What is required
Pull out every line of the data below that contains the string "should". Letter case must match.

Excerpted records
######

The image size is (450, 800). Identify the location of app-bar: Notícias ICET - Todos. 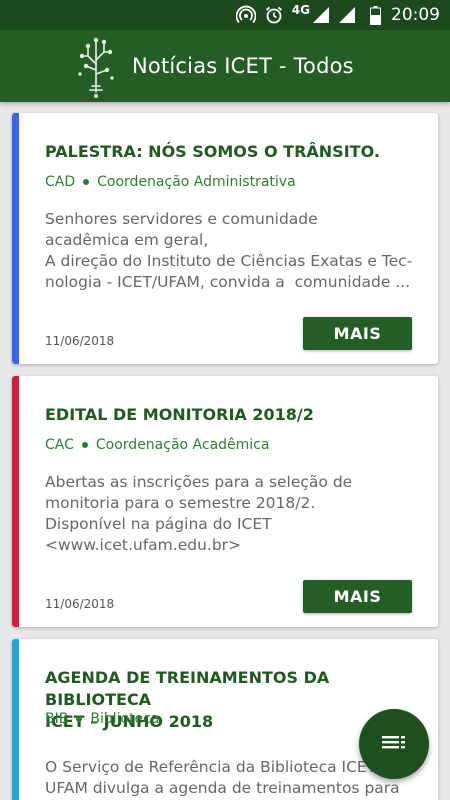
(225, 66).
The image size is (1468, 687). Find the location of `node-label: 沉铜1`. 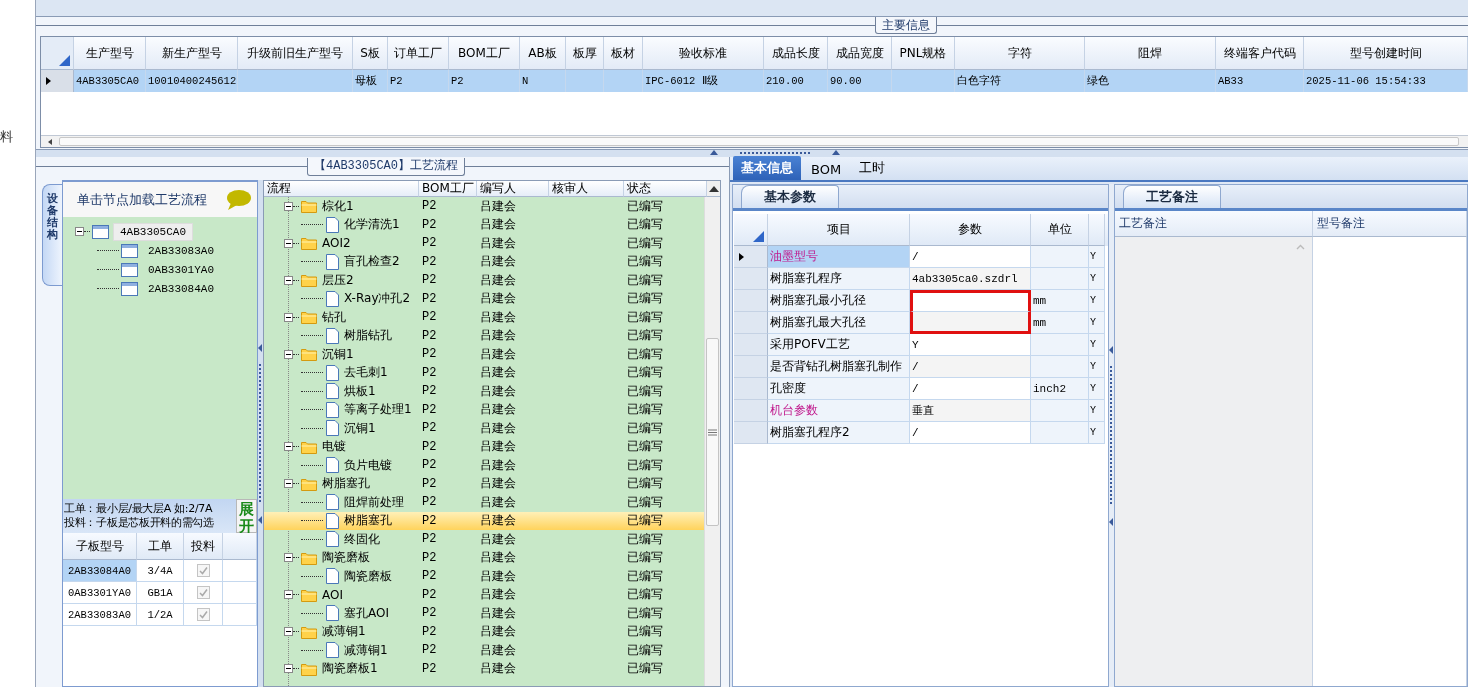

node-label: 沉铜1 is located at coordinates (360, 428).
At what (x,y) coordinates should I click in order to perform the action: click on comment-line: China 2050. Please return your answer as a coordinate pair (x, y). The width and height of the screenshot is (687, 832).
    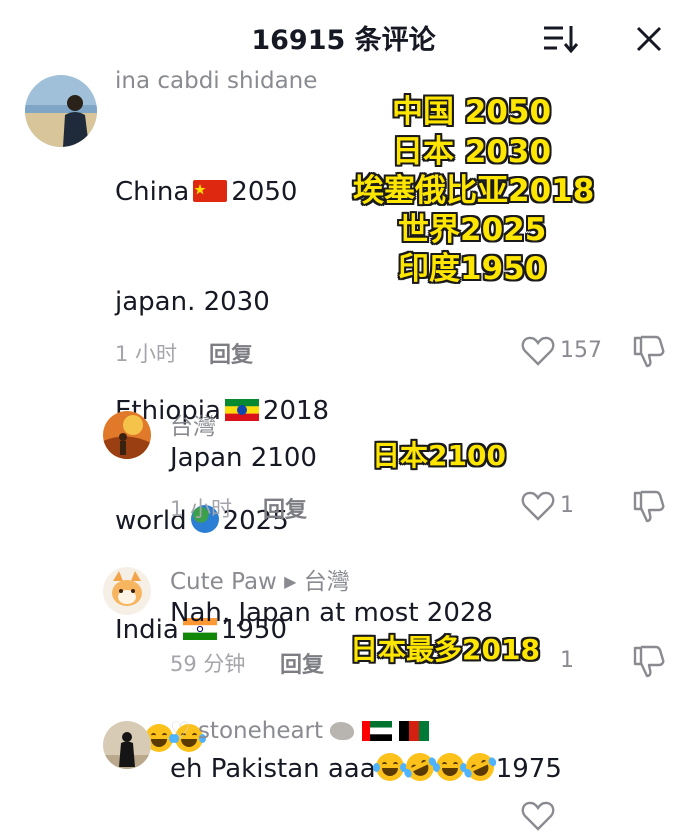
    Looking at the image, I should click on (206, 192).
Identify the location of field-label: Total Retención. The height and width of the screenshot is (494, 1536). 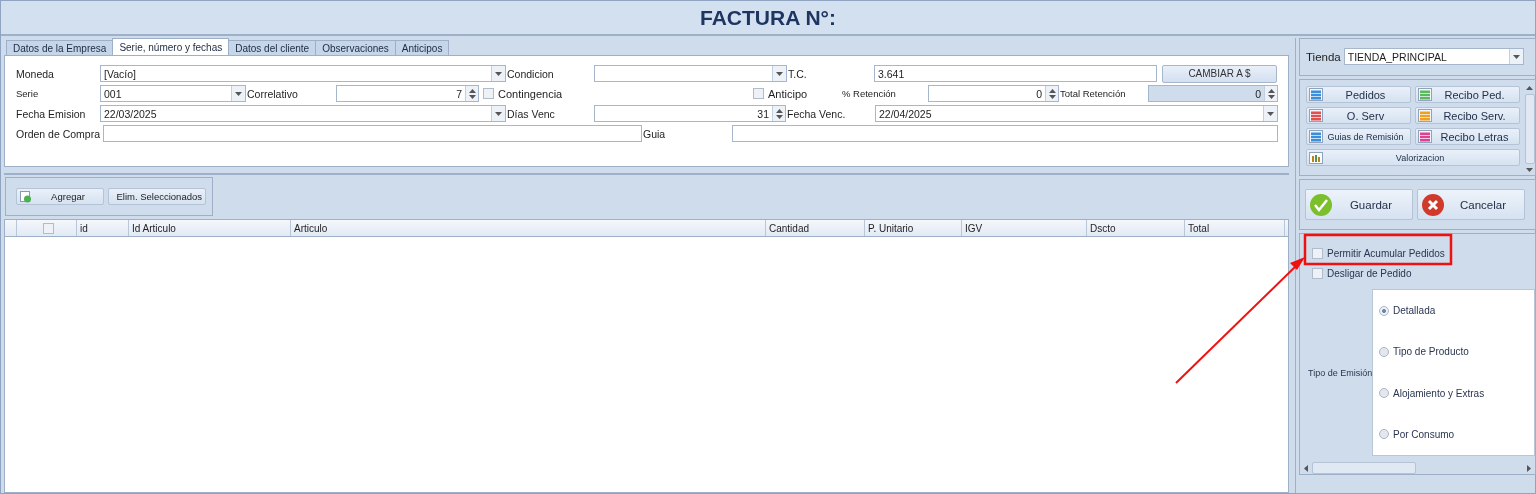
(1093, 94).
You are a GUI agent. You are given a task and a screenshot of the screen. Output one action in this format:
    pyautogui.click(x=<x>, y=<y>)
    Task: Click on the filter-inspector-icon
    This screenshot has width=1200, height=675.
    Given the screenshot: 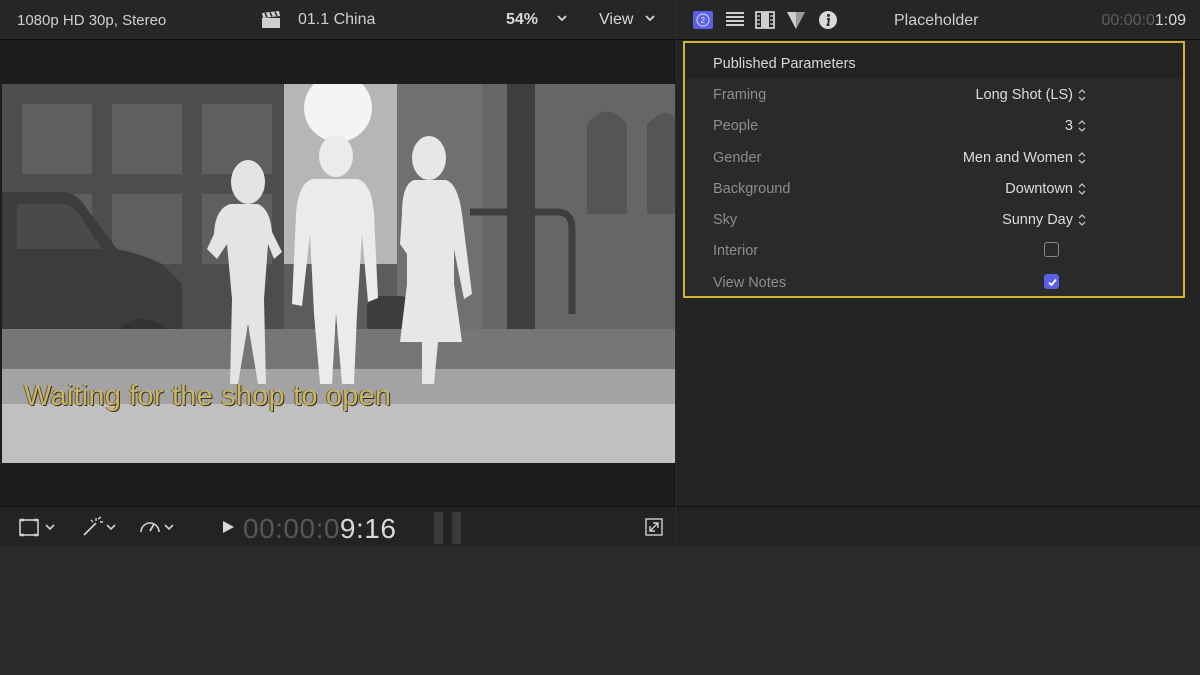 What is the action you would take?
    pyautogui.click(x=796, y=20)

######

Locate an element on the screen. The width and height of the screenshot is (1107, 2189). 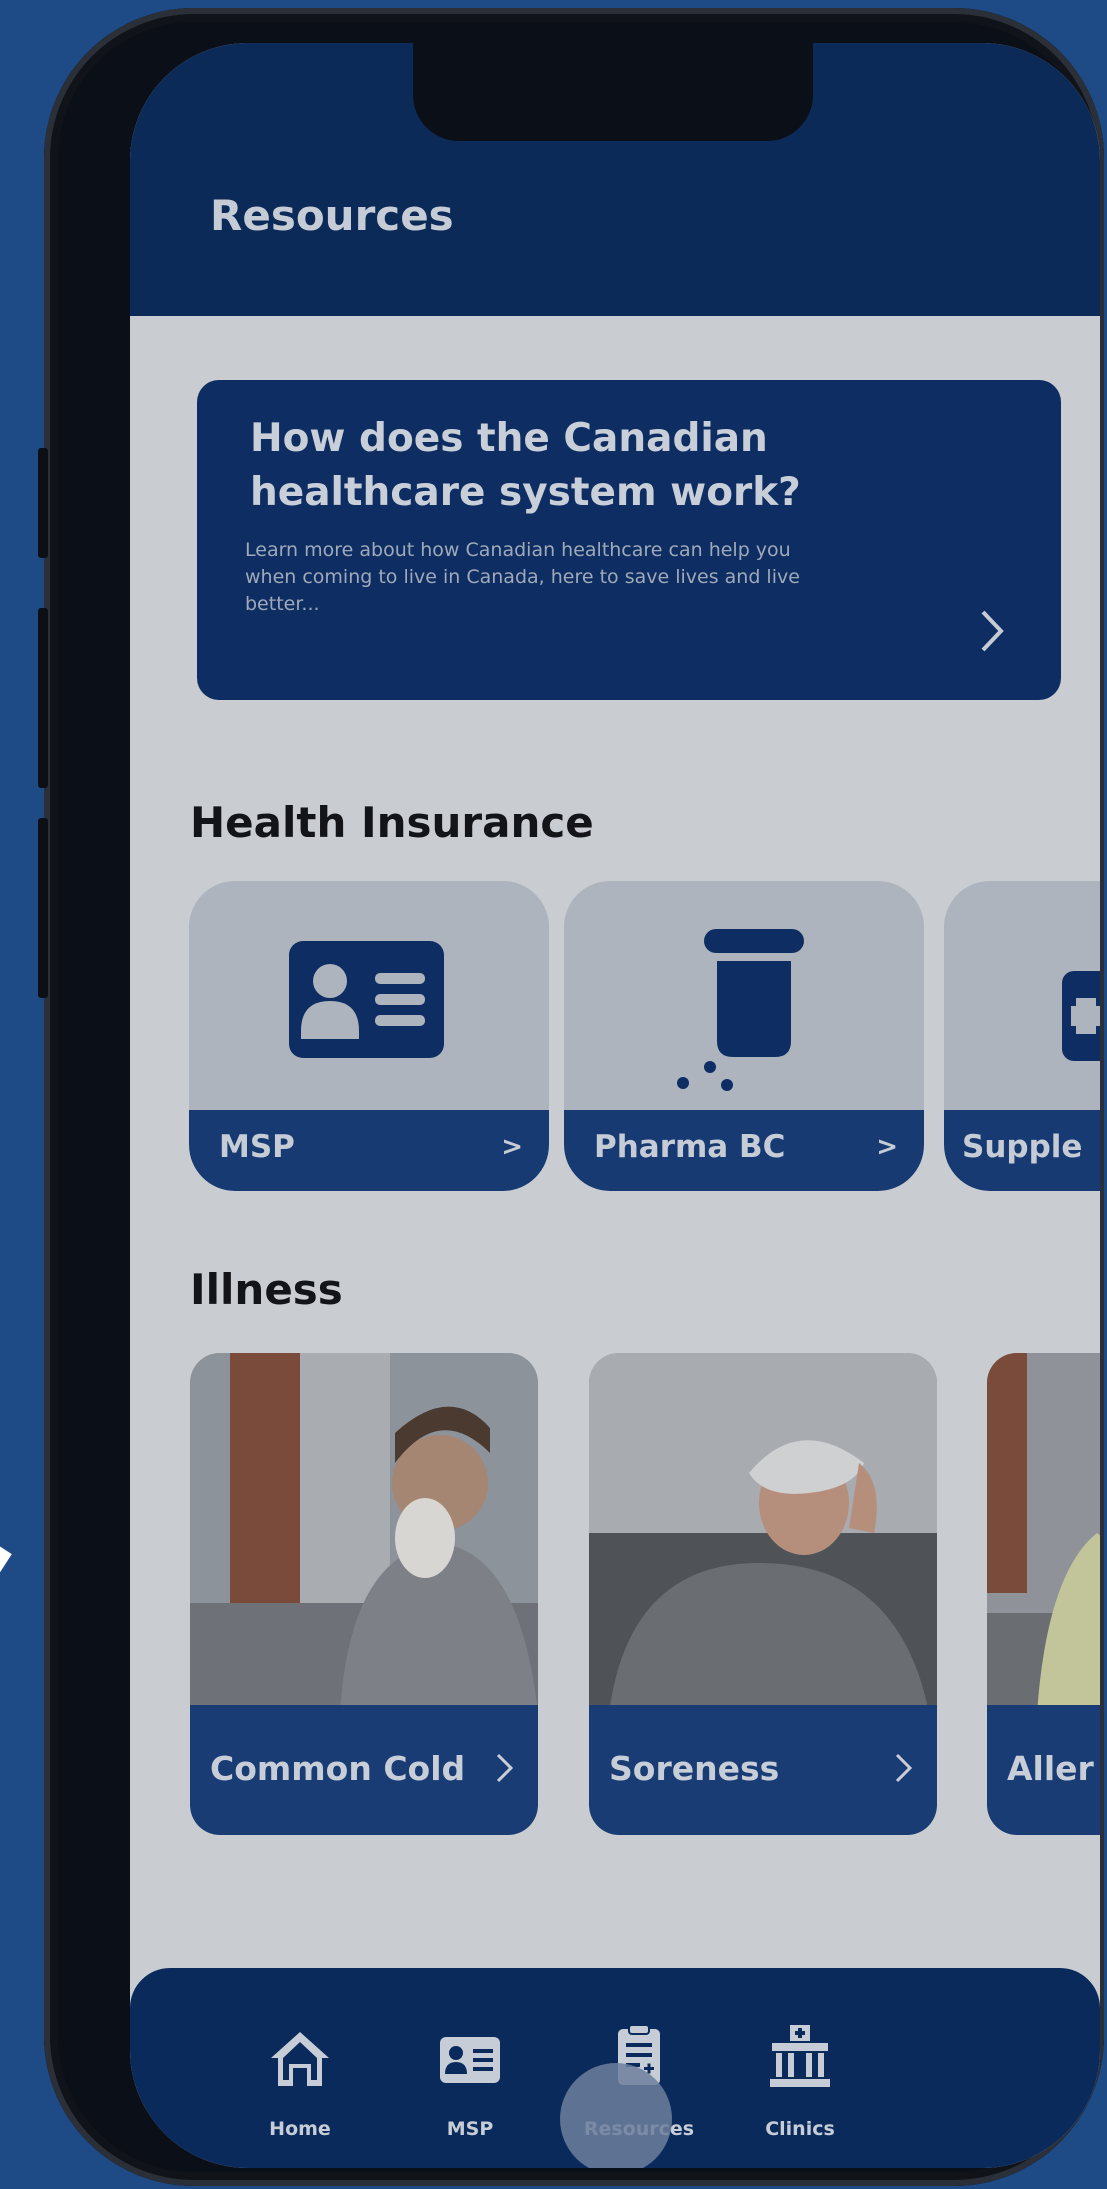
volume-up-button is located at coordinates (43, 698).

######

Response for this exercise
At what (x,y) coordinates should I click in order to perform the action: click on comment-line: China 2050. Please return your answer as a coordinate pair (x, y). The width and height of the screenshot is (687, 832).
    Looking at the image, I should click on (206, 192).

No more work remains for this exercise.